──────── 本文抜粋 ────────

変わらないと言えば変わらないけど・・・
今日は午前中に、ナニサマのところへ例の靴を届けに行きました。
ここのショートは、アットホーム的な造りになっていて、テーブルが厨房を囲むような形でぐるっと取り囲んでいるのです。
中に入ると、一番端っこにナニサマが座っていました。
他の皆さんは10人ほどおりましたが、皆さん元気で、おしゃべりをしておりました。
ナニサマは一人、船を漕いでおりました。
私たちの顔を見ると、感情を出さないナニサマだが、嬉しそうな顔をしました。
「靴、持ってきたよ」と夫。
「持ってきてくれたのかね」
と、早速足を差し出すナニサマ。
重そうに足を持ち上げて靴を履かせる夫。
実は新品の靴がもう1足ある。
同じように作ってあるはずなのに、新しいこともあって
「きつい!」
とおっしゃる。
我慢できない人だから、ユルユルになるまでは履けないだろう。
ということは永遠に履けないってことだ。
新しいのを買えと言っては、いちゃもんつけてなかなか履かず、それでもまた思い出したように新しいのが欲しいと言うナニサマ。

──────── データ ────────

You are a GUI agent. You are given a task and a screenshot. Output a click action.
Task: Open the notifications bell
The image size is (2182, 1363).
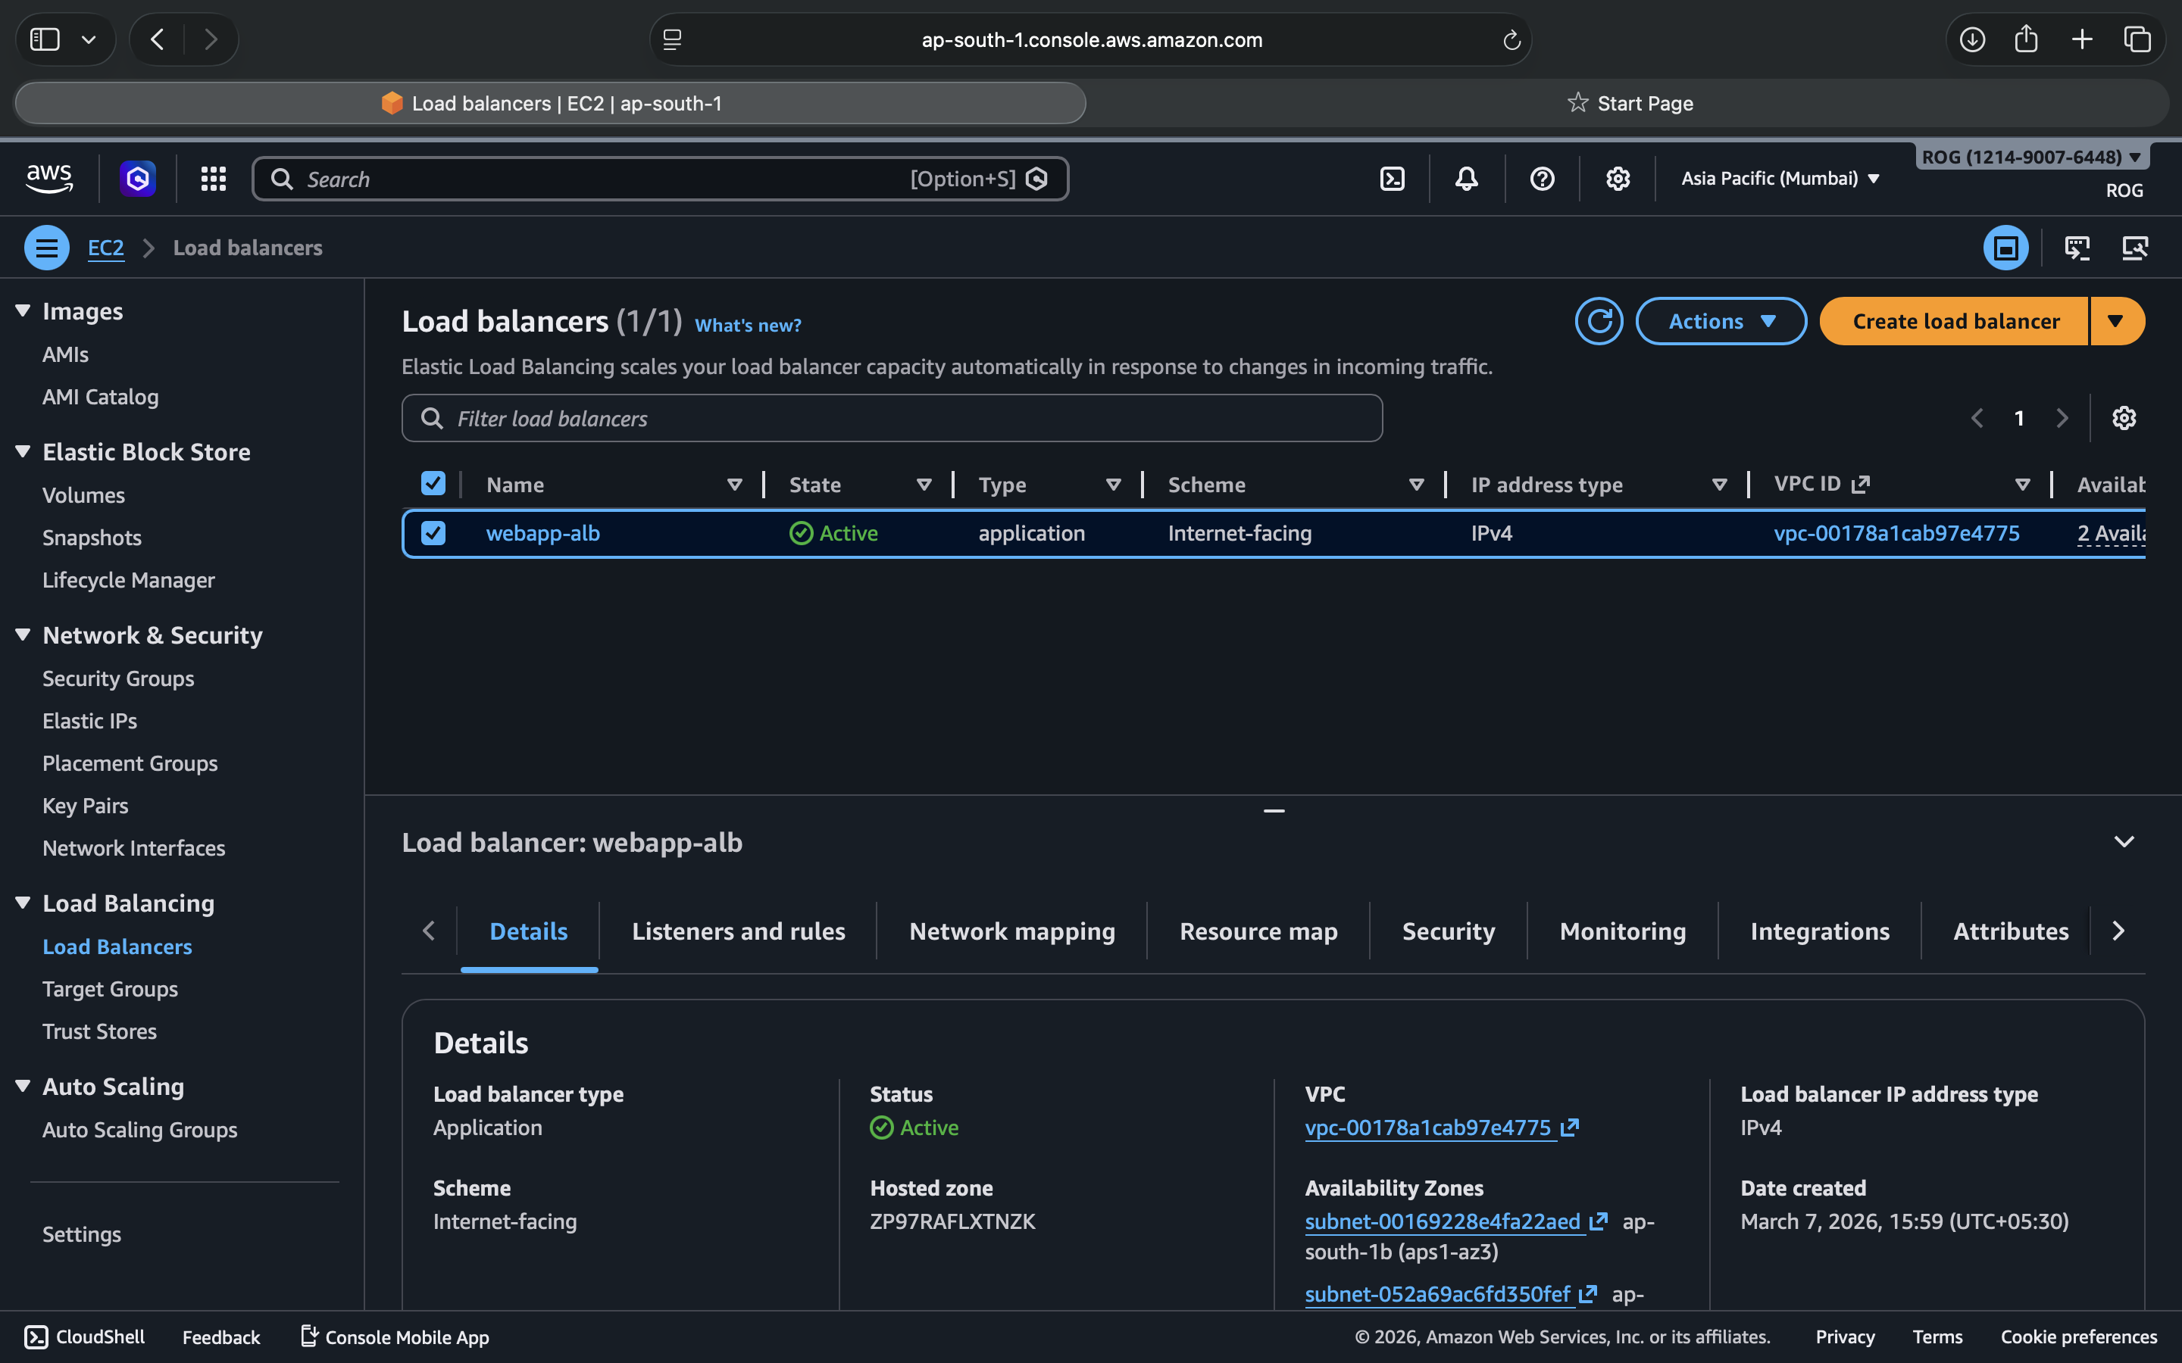(1466, 178)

────────

取り組む課題>
A: 靴を届けた話にある次の文を英語に訳しなさい。「他の皆さんは10人ほどおりましたが、皆さん元気で、おしゃべりをしておりました。」
B: 靴を届けた話によると、他の皆さんがおしゃべりをしていたとき、ナニサマは何をしていたか。
C: 靴を届けた話を、最後の文の次から書き継ぎなさい。

課題別の解答>
A: There were about ten other people there, and they were all lively and chatting.

B: 一人で船を漕いでいた。

C:
相変わらずのワガママぶりだ。
またここのところ、寒い日が続いているが、そろそろ薄手のインナーも要るだろうと、それも持って行ってあげた。
「ここに入れておくね」
と言うと
「まだ寒くて着れないわね」
むっ!
そんなこと言っていて、すぐに暑くなったらまた電話してくるくせに。
「このタンス、固いんだわね」
と、引き出しが開けにくいから、こっちの開きのドアのところに入れてくれと指図するから
「おばあちゃん、あなたが開けて出すわけじゃないでしょ?}
と言ったら
「そうなんだわね、やらせてくれないんだわね」
むっ!
なにが、やらせてくれない、だわ。
やれてもやらないくせによく言うわ!
このバアチャンの人を悪く言うのはホント、お手のもの。
「makoさん、くしが無くなったんだわね。持ってきてくれんかね」
「え?くしって、ここの籠の中に入っているこの櫛のこと?」
と、私がベッドのわきに付いている籠の底に入っている櫛を取り出すと
「あ、あったかね」
そして
「捨てられたかと思ったわ」
って。
なんで、施設の職員さんが、勝手に捨てたりする?
こういうところは、ボケてるかしらと思ってしまいます。
こんな風に普通に会話できるかと思えば、いきなり、
「え?なに?聞こえないんだわね」
と言い出す。
特に夫が話す言葉は聞き取れないみたいだ。
私が通訳になった。(笑)
私も大きな声で話すのは嫌なのだ。
なんか怒ってしゃべっているみたいになるから。
今日は部屋に入るなり、
「私はいつまでここにいるのかねえ?」
と聞いてきた。
ん?どういうこと?
どうやらケアマネさんが来たらしい。
「ずっとここにいますよ」
と私。
「え?ずっとここにいるのかね?」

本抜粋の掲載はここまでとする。